:: INSTRUCTIONS TO FOLLOW ::
Return, from the listing below, every line that includes "named".

:: MATERIAL PROVIDED ::
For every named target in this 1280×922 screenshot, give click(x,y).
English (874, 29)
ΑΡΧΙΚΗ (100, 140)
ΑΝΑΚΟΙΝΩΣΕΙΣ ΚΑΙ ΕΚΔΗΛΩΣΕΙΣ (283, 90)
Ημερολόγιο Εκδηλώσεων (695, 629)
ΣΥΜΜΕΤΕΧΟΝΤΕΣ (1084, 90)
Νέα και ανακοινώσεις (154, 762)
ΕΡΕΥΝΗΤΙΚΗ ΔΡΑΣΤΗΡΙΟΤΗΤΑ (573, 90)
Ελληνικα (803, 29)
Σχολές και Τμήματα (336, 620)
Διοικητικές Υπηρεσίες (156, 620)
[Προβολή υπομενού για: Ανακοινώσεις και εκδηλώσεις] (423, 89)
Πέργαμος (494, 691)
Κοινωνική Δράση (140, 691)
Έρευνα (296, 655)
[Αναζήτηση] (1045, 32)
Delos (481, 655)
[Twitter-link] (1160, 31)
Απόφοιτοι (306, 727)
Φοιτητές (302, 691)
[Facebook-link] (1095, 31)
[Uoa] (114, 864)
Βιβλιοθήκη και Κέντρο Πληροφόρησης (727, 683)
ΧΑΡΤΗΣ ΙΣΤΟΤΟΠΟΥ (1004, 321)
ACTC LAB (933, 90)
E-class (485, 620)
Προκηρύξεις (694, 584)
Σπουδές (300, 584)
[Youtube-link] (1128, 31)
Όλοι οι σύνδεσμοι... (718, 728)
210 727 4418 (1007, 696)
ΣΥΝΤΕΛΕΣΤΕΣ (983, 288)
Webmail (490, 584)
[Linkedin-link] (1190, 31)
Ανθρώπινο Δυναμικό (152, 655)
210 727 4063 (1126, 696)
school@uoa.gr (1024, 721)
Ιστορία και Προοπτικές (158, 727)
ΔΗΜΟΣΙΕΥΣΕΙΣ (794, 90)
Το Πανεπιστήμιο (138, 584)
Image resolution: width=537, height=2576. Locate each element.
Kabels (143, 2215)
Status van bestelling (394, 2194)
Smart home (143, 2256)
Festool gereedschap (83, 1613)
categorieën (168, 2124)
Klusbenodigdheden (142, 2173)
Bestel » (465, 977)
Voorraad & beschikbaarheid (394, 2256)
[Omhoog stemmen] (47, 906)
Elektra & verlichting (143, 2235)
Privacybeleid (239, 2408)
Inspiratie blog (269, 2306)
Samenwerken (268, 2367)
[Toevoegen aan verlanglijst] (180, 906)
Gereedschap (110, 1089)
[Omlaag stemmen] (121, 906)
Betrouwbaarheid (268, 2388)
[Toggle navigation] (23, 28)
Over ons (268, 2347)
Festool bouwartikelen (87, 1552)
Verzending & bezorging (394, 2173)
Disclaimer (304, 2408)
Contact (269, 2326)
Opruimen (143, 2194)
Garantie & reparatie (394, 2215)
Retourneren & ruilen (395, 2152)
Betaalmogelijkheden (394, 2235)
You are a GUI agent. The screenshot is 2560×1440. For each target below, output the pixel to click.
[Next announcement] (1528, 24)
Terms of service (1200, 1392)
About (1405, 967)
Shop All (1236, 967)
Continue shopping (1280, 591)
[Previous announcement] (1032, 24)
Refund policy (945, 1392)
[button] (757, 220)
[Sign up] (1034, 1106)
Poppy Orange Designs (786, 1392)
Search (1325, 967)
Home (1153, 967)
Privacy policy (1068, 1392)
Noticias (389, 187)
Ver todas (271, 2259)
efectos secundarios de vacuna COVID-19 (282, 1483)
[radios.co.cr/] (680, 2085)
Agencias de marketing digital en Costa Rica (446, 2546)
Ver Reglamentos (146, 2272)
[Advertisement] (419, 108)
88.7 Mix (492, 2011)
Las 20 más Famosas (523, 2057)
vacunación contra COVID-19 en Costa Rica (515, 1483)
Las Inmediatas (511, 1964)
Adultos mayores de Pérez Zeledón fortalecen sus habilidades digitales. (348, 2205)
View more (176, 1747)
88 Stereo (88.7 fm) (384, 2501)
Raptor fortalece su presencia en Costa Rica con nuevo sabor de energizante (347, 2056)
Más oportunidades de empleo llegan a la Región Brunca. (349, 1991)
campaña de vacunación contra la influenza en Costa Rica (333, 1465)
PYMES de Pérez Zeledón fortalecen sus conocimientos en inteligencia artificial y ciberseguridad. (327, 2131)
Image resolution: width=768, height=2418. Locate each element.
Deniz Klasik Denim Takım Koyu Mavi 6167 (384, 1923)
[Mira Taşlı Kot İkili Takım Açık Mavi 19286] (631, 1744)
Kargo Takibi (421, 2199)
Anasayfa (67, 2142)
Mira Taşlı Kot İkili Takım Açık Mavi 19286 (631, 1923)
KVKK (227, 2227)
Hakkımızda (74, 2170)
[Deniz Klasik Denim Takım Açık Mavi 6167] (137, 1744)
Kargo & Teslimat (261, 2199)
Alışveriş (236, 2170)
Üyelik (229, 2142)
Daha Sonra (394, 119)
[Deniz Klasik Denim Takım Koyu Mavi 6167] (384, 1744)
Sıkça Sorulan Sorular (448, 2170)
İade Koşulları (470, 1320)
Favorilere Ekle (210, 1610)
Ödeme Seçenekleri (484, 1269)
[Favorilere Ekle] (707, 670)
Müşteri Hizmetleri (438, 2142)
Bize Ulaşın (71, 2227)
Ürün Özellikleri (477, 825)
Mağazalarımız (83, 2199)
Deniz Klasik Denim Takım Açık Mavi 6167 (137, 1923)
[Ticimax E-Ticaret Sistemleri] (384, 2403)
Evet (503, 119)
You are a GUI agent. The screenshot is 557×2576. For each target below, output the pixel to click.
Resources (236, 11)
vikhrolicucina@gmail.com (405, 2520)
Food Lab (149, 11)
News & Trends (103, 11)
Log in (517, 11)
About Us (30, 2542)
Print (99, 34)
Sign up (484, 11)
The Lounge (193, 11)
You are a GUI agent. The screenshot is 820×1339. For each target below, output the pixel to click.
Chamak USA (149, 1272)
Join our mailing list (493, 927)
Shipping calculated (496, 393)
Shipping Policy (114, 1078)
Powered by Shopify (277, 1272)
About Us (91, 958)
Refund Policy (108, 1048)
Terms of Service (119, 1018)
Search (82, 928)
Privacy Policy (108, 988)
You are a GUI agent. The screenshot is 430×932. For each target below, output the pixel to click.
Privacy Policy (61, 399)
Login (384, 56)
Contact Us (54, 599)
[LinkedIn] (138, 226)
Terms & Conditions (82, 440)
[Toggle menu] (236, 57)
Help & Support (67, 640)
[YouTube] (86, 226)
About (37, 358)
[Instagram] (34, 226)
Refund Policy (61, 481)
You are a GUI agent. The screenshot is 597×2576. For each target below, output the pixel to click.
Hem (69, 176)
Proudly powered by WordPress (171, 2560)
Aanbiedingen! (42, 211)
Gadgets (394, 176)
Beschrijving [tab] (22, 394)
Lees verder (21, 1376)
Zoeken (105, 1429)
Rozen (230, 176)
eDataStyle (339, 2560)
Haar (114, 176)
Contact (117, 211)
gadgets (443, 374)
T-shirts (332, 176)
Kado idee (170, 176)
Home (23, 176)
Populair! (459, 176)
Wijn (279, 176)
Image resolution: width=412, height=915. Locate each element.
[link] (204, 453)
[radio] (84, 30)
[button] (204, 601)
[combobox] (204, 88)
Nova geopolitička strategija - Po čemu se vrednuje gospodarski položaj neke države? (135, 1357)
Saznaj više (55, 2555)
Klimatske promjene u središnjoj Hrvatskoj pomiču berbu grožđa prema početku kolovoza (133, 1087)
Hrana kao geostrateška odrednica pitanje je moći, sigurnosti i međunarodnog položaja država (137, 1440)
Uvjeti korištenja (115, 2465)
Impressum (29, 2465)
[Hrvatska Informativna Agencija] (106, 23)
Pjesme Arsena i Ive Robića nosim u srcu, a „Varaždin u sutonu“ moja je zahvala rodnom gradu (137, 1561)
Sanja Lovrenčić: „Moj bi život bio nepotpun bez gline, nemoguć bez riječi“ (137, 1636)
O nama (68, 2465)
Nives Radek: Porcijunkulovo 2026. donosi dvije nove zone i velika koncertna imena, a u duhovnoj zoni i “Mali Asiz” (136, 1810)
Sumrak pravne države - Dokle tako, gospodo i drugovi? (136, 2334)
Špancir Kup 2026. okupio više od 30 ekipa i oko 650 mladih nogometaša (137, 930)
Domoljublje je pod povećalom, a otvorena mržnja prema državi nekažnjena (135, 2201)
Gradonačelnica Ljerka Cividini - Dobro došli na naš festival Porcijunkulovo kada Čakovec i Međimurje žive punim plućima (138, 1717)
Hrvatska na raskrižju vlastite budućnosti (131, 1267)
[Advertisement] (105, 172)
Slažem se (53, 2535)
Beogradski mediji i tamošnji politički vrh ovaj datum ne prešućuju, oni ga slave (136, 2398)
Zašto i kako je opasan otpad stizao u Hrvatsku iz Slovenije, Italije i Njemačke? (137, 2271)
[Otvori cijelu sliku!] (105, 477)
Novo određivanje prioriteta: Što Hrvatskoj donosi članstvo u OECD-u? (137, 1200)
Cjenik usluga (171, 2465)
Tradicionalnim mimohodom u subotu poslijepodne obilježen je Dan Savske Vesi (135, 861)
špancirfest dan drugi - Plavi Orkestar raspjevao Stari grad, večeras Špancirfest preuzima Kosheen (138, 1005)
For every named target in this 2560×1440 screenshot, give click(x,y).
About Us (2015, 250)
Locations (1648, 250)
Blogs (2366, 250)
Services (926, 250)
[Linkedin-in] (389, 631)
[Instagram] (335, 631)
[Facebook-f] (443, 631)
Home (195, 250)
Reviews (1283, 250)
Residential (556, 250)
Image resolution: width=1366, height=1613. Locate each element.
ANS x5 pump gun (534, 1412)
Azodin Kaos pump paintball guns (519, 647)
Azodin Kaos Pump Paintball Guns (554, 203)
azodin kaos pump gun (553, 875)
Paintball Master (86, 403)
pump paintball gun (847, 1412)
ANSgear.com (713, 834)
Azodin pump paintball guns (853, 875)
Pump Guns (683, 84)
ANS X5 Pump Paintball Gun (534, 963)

:: SOLUTION TO THIS EXERCISE ::
For every named target in this 1280×922 screenshot, give click(x,y).
For every named target in this 2560×1440 screenshot, give click(x,y).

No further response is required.